HIM: "You are? I didn't know that!"
(a word of explanation, I'm a Title I Reading/Math teacher. I don't have my own classroom but instead I see kids from all the different grades for 30 minute segments through out each day. Bless his heart, he only meant when would I ever have my own classroom. It was precious~he was extremely serious. I love that guy!)
And finally, among the things I have learned, perhaps this is the most important-and friends maybe you will see yourself here too....I have learned that the answers to life's problems can never be found behind the refrigerator door or in the kitchen cupboards. Nothing you can pour from a bottle or shake out of a pill dispenser can solve EVERY single problem in life. And just because you know that you have already seen the most beautiful sunrise in the world, doesn't mean that there isn't an even MORE beautiful one waiting for you to see it too. And what a shame to close your eyes to that opportunity.
And lest I be remiss in saying so, this is what I believe: I think sometimes we all are in a hurry to make things right in life.
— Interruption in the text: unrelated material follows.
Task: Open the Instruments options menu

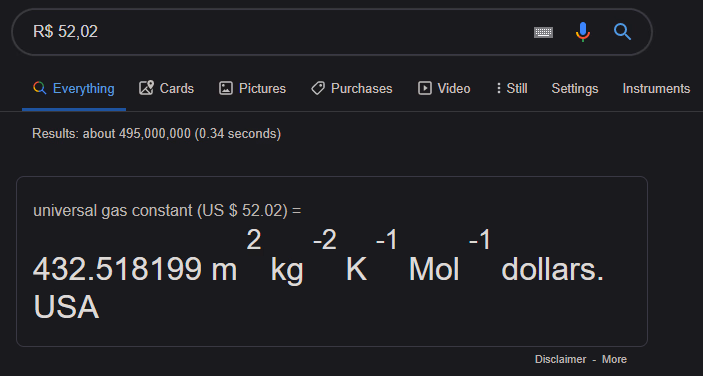Action: (656, 88)
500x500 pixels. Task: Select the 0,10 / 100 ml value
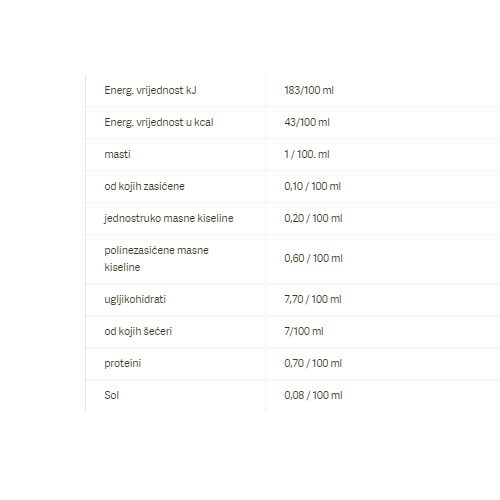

When we are hurting, for one reason or another, it seems like we are so quick to try to take away the pain that life is bringing us. I wonder sometimes if we wouldn't be better off to, instead of masking the pain, rather to just "lean into it". There have a been a couple, ok, ok, ok, about a dozen of the 43 days that I've been here that I've said to myself "What in the world am I doing here? I miss Hutchinson and I want to go back!" And being homesick doesn't feel so good. But each morning as I've arisen, life doesn't look so bad as the "dismal" night before and you know, it hurts but it doesn't last forever. And I STILL believe that no matter what, God has brought me here for a darn good reason.....and little by little I am starting to figure it out. I just keep on, keeping on....Day by day by day.
Good night from Valley Center my dear friends. Love to each of you....get some sleep you guys!!!